Alper GÖRMÜŞ
Sırrı Süreyya Önder’in Meclis’teki konuşmasından (25 Temmuz) anlıyoruz ki, Abdullah Öcalan 2015-2016’da Güneydoğu’da bir mücadele unsuru olarak öne çıkan hendek siyasetine kesinlikle karşı çıkmış:
“HDP İstanbul Milletvekili Sırrı Süreyya Önder, partisinden milletvekilliği düşürülmek istenen iki isimden Tuğba Hezer’in savunmasını yaptığı TBMM Genel Kurulu’nda Öcalan’ın Doğu ve Güneydoğu’da ‘hendek kazılması’ konusunda sözlerini aktardı.
“Önder, Öcalan’ın İmralı’da, ‘Bir devlet hendeği kabul edemez. Bu onun direkt egemenlik hakkına bir tecavüzdür” dediğini, İdris Baluken ile Pervin Buldan’dan özel olarak ‘Gidin bunu araştırın ve benim tarafımdan kabul edilemez olduğunu her kim yapıyorsa söyleyin’ ricasında bulunduğunu söyledi.” (T24, 25 Temmuz 2017).
O zamanlar, Öcalan’ın sözlerinin hendek kazma işini kim yapıyorsa onlara iletilip iletilmediğini bilmiyoruz. Fakat ancak şimdi telaffuz edildiğine göre, o günlerde bu yaklaşımın Türk ve özellikle Kürt kamuoyunun bilgisi dışında tutulmak istendiği âşikâr. Nedenini kolayca tahmin edebiliriz: İstim üstündeki devrimci mücadelenin yoğunluğuna halel getirmemek!
Bir tür örtülü özeleştiri mi?
Şurada yüz yüze bakıyoruz, üzerinden çok geçmedi ve yazılıp çizilenler de ortada: Bütün “devrimci şiddet” anlarında olduğu gibi 2015-2016’da Güneydoğu’daki “hendekli direniş” karşısında da yüreği pır pır eden Türk ve Kürt solcularının sayısı hiç az değildi.
Peki, o günlerde bu hissiyatın dışında kalamayan HDP’lilerin bugünlerde başlattıkları pasif “direniş nöbeti” aynı zamanda bir özeleştiri mi? İki eylem türü arasındaki karakteristik fark, geniş Kürt kesimlerden bile destek bulmayan hendek kazma eylemlerinin dolaylı yoldan reddi anlamına geliyor olabilir mi? Bu yeni eylem çizgisine bakarak, bundan böyle legal Kürt siyasetinin bu türden şiddet yüklü eylemlerden uzak duracağı tahminini yapabilir miyiz?
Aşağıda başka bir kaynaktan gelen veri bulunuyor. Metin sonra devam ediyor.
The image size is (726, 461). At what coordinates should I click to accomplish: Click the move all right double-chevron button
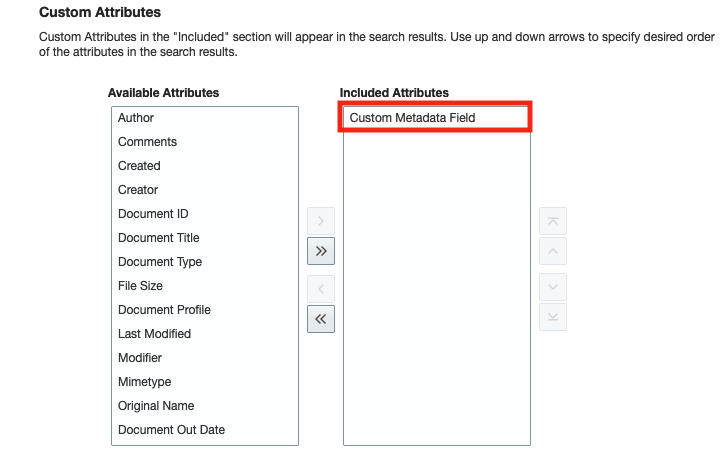[321, 251]
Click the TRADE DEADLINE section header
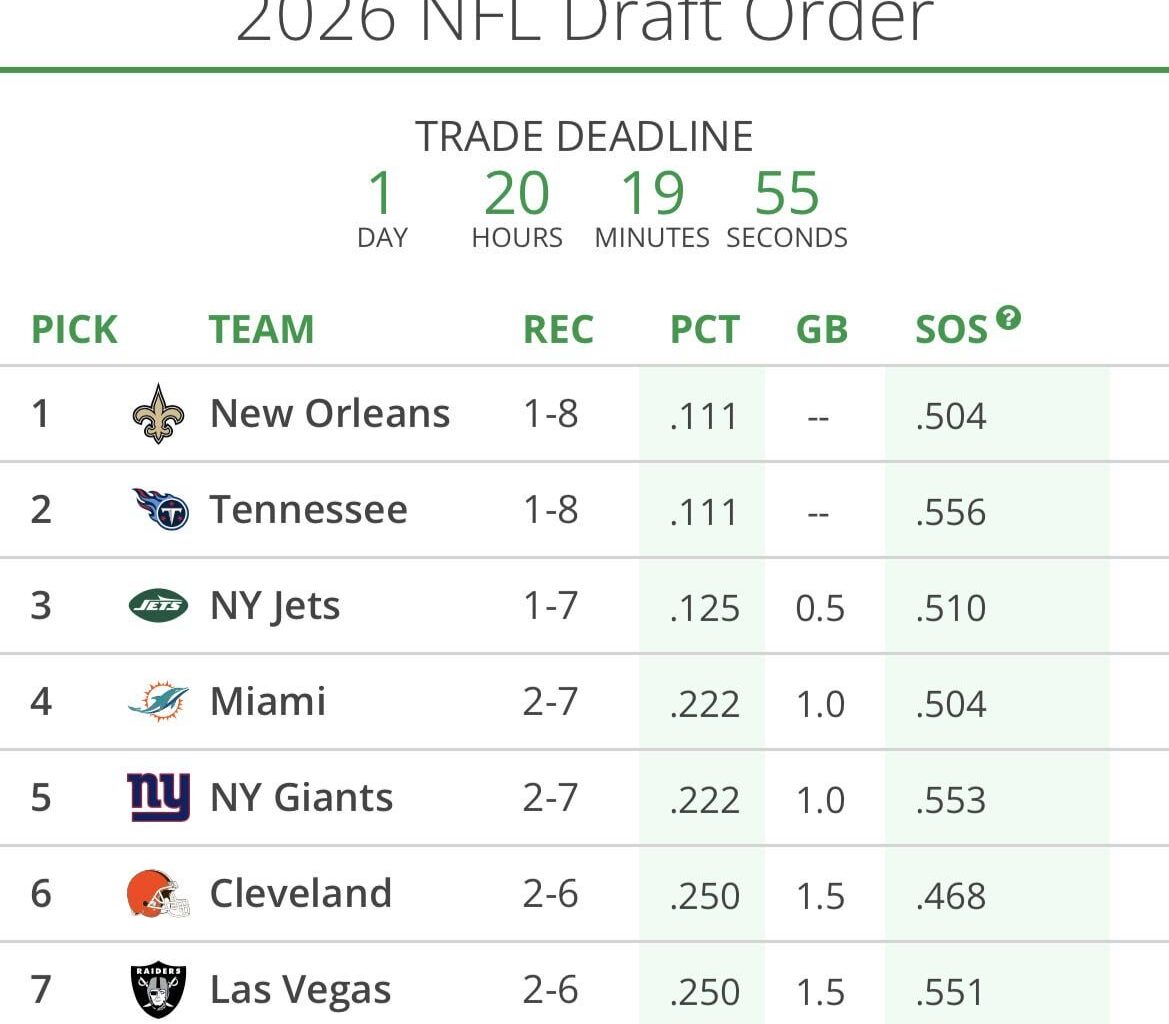 (584, 136)
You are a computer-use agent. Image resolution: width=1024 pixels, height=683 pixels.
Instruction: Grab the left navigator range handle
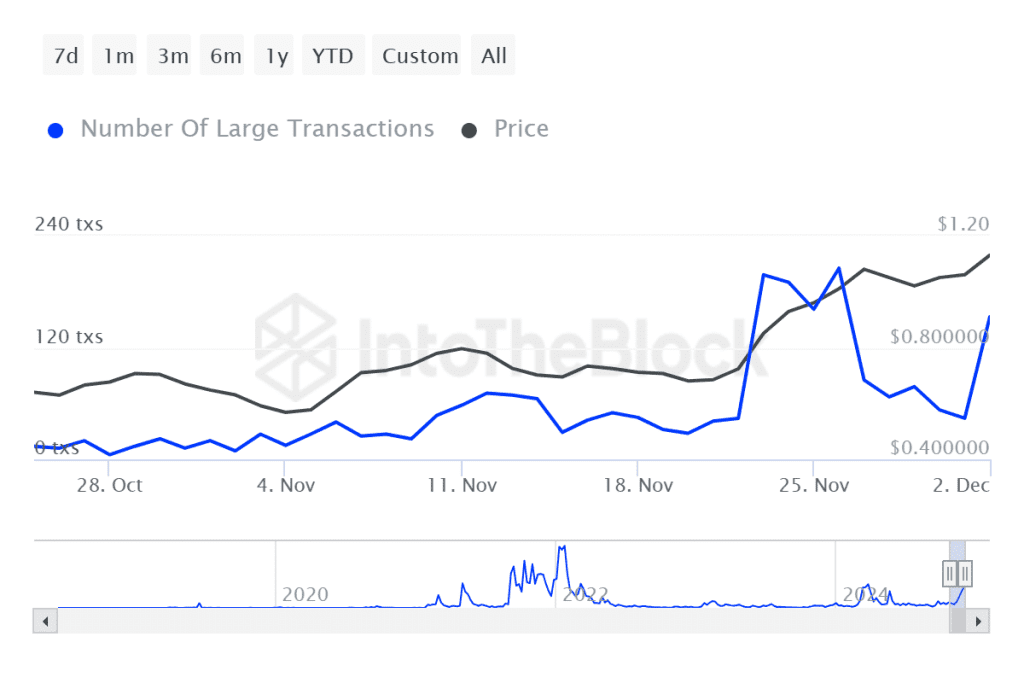pos(950,574)
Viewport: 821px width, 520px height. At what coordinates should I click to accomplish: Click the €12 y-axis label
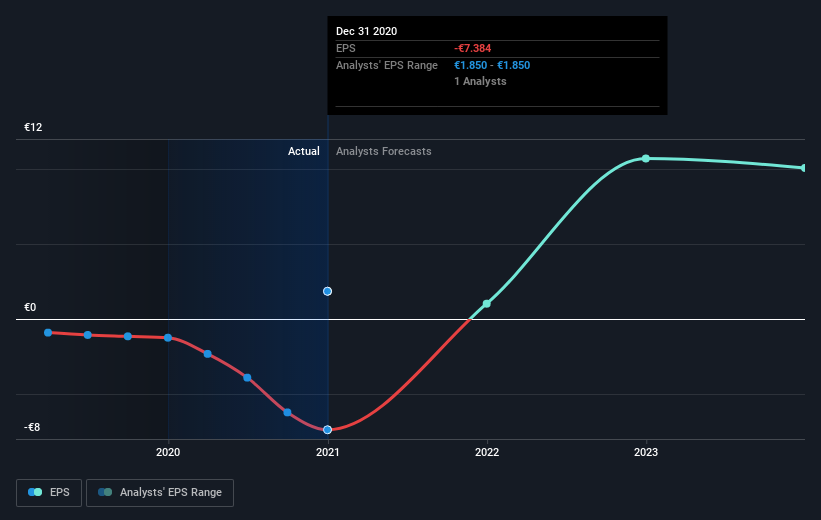tap(33, 127)
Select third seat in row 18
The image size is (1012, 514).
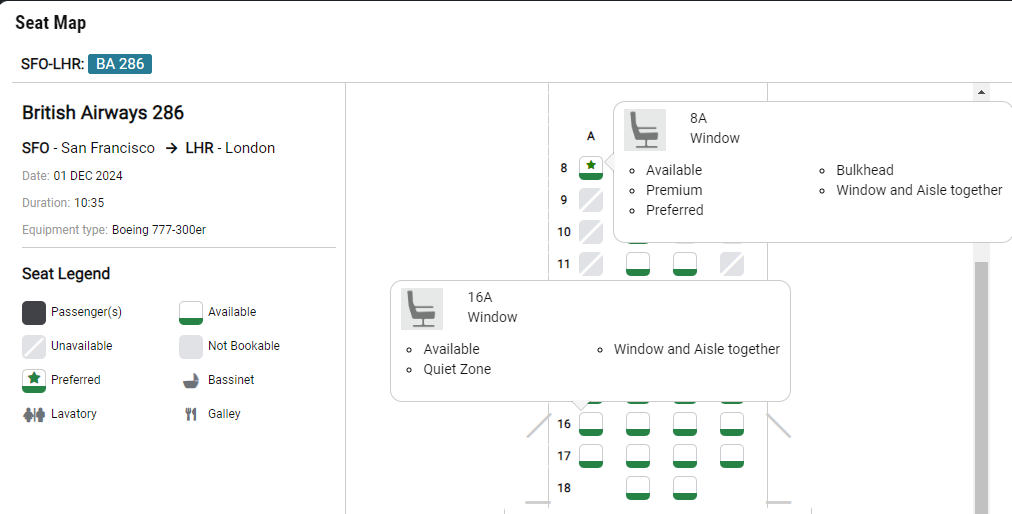pyautogui.click(x=685, y=488)
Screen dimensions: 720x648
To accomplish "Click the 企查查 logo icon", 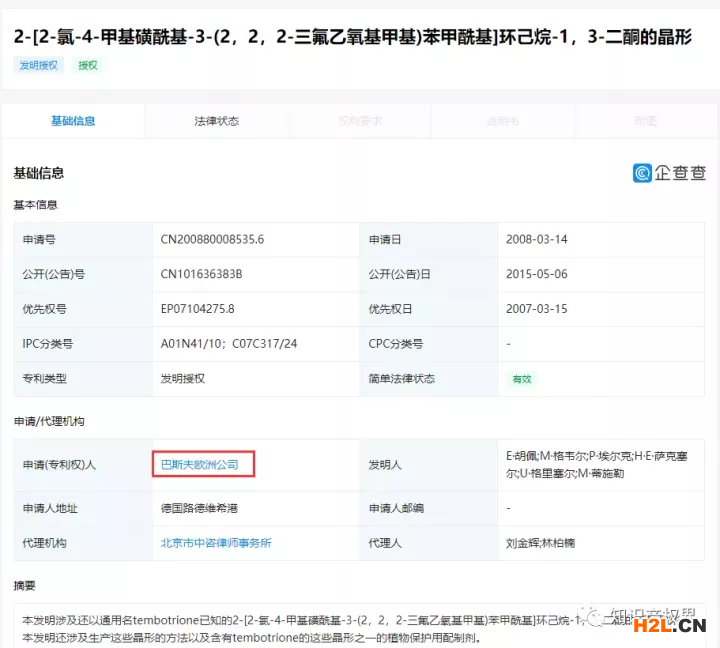I will (642, 173).

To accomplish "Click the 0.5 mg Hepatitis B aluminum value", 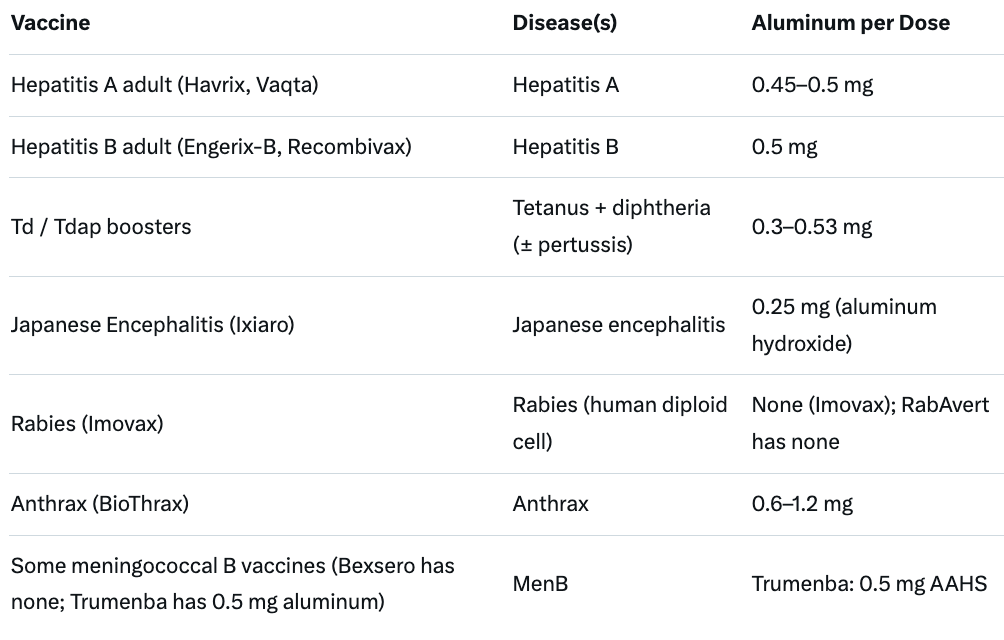I will pyautogui.click(x=784, y=147).
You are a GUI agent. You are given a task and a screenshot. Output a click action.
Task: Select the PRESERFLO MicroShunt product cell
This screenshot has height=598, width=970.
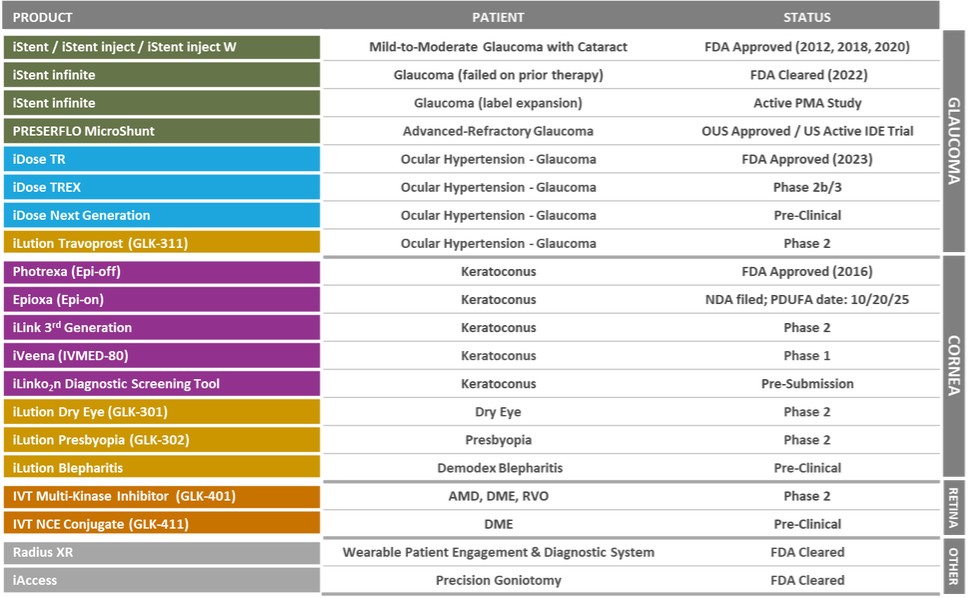pyautogui.click(x=162, y=131)
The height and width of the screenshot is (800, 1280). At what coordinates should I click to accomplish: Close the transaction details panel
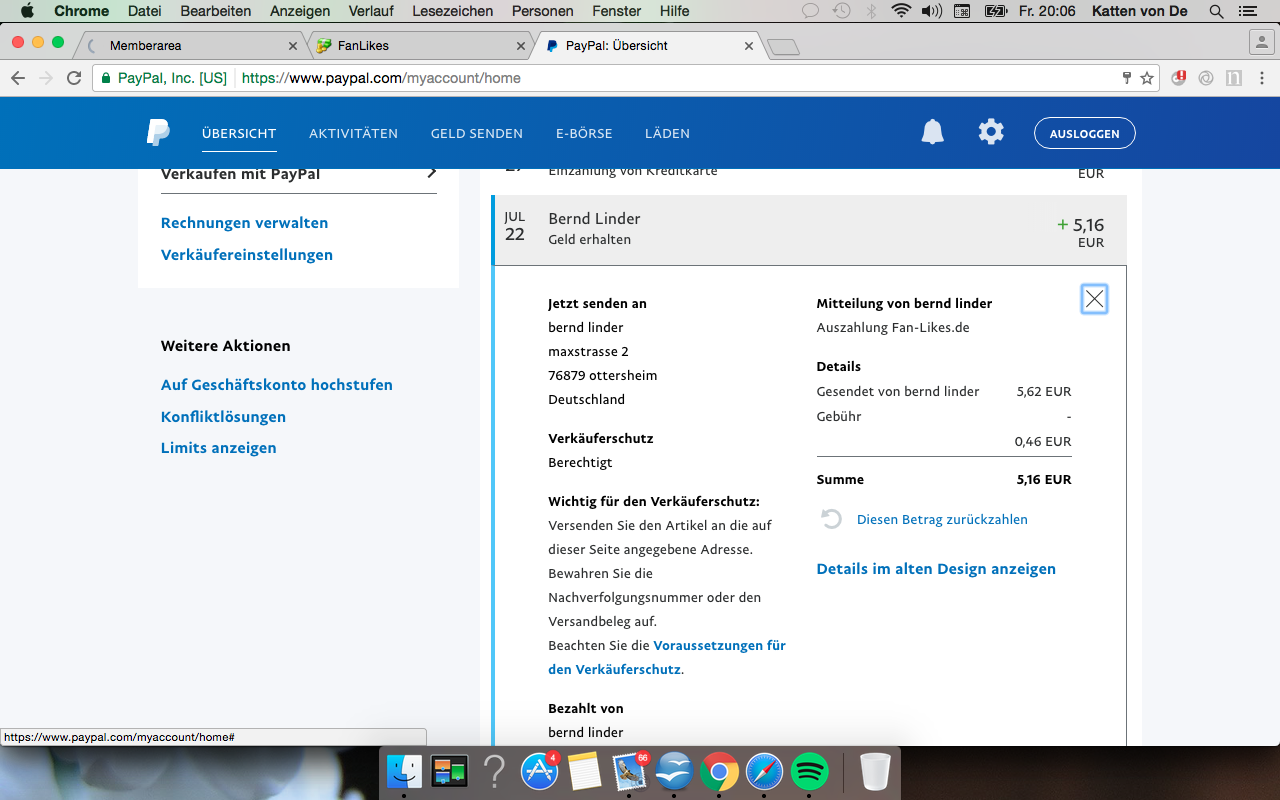click(1094, 299)
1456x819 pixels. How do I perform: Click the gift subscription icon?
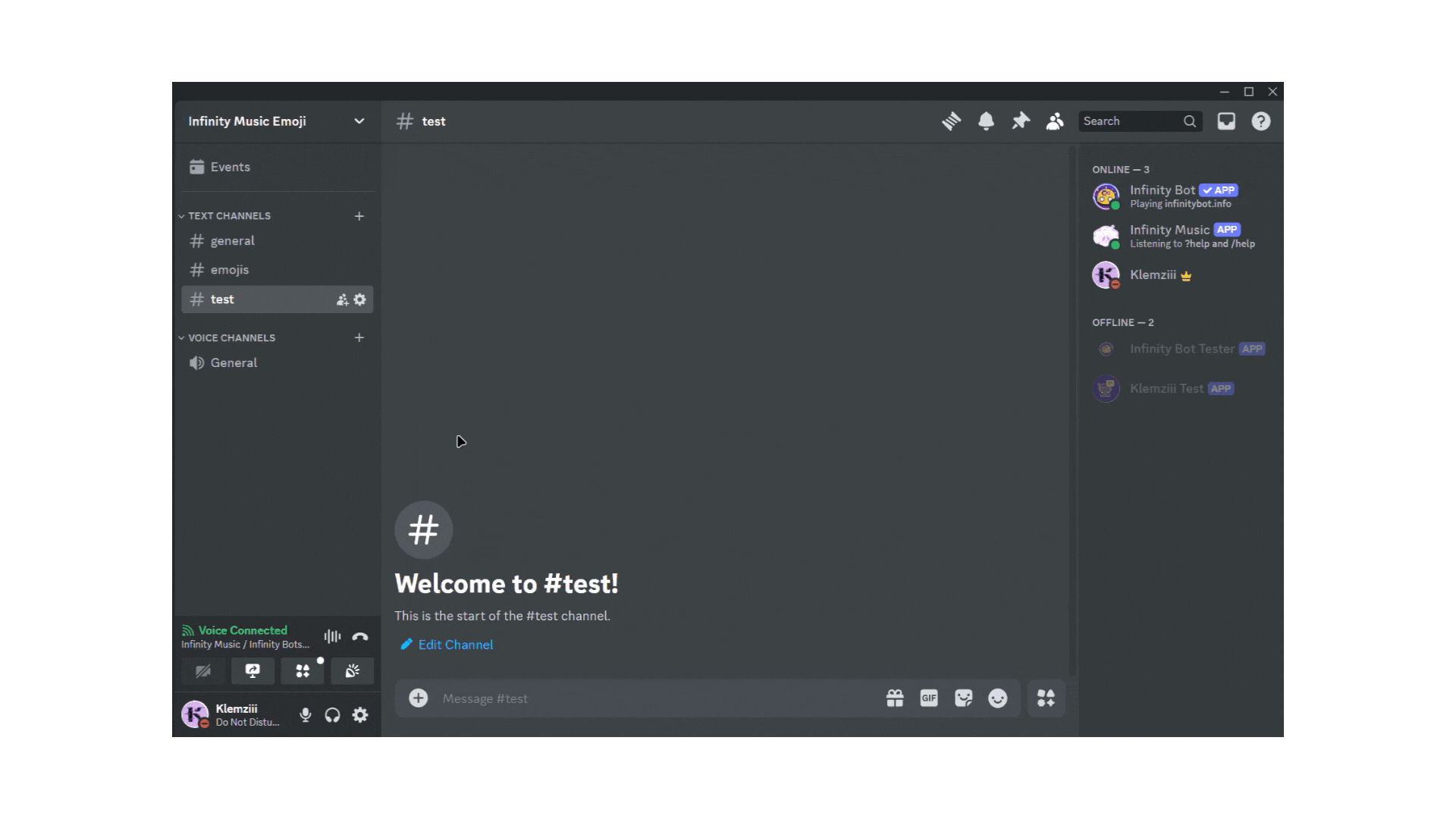894,698
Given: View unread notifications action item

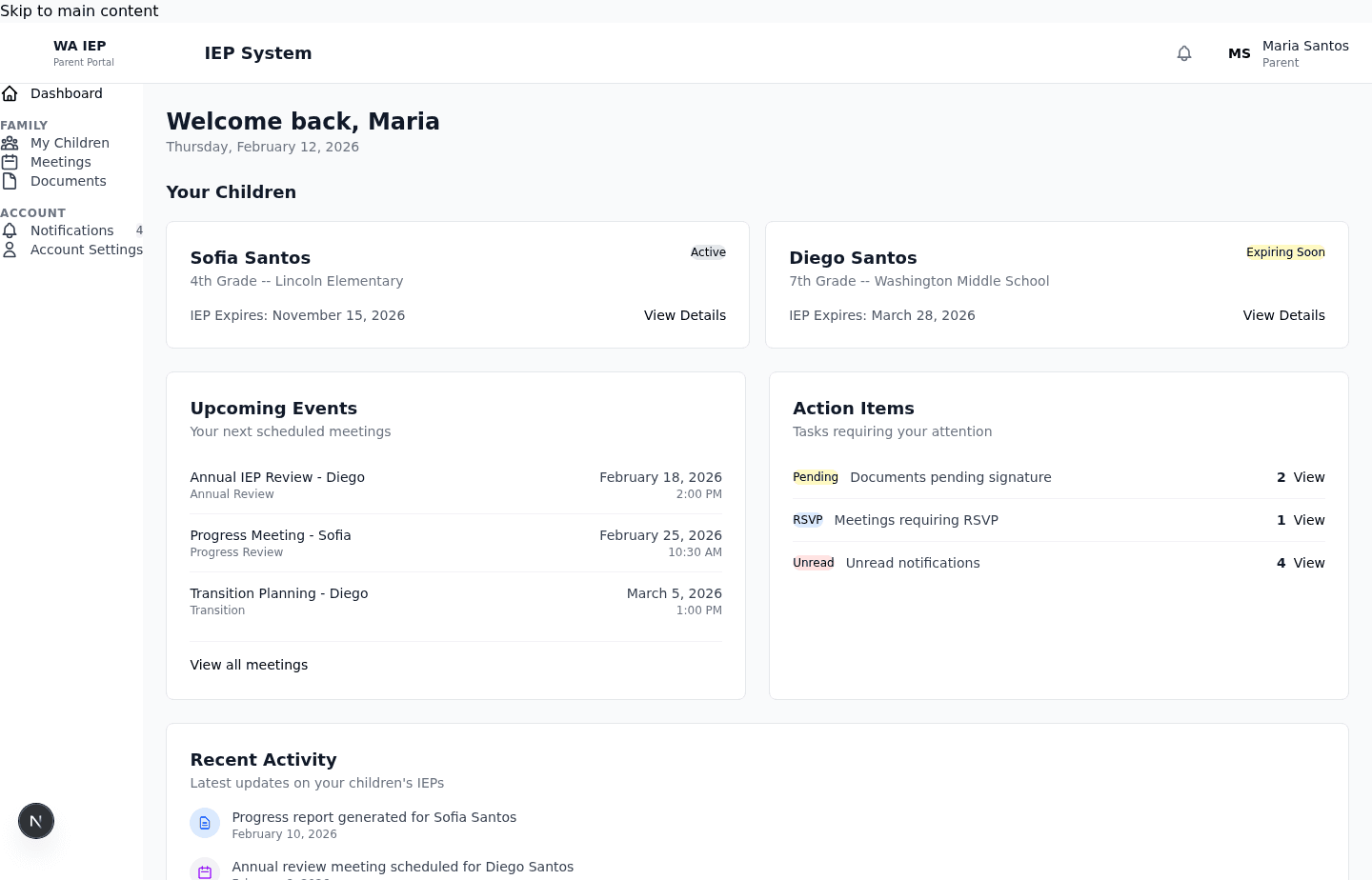Looking at the screenshot, I should [1308, 563].
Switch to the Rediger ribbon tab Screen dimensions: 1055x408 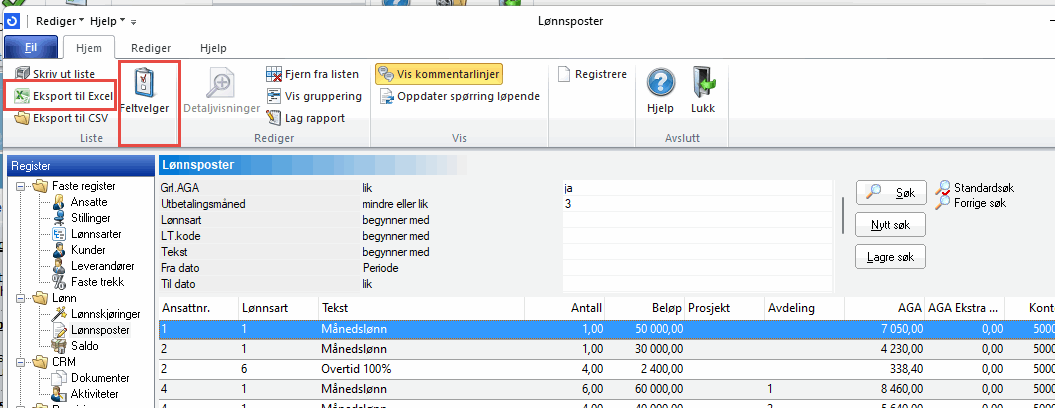pyautogui.click(x=150, y=47)
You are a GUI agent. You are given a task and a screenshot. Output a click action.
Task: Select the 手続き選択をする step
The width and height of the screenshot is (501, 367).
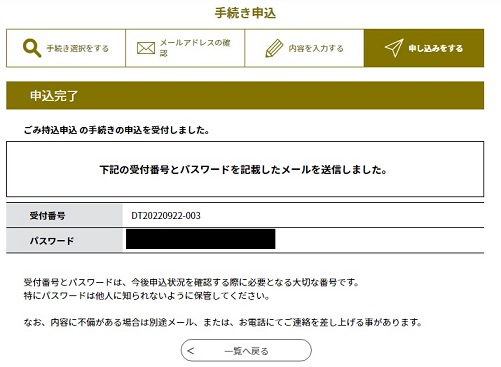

Bence, bu direniş nöbeti hendek tarzı eylemlere yönelik bir özeleştiriyse bile açık, kesin ve ilân edilmiş özeleştiri süreçleri yerine böyle imâlarla örülü bir özeleştiri modelinin benimsenmesi, iyimser olabilmeyi engelliyor. Çünkü solun şiddetin tarihsel rolüne dair temel kavrayışı (“şiddet yeni bir topluma gebe her eski toplumun ebesidir”) hâlâ etkili ve onunla köklü bir biçimde hesaplaşabilmenin sayısız zorluğu var.
Olgular da iyimser kılmıyor
Öte yandan pratiğe, olgulara baktığımızda da iyimser olmak güç görünüyor. Çünkü yakın tarihte Kürt siyasetinin şiddete dayalı eylem tarzına yönelik özeleştiri yapıyormuş izlenimi veren hamleleri her defasında sönümlenmiş, onun yerini şiddet içeren radikal eylemlere yönelik açık ya da kapalı övgüler almıştı.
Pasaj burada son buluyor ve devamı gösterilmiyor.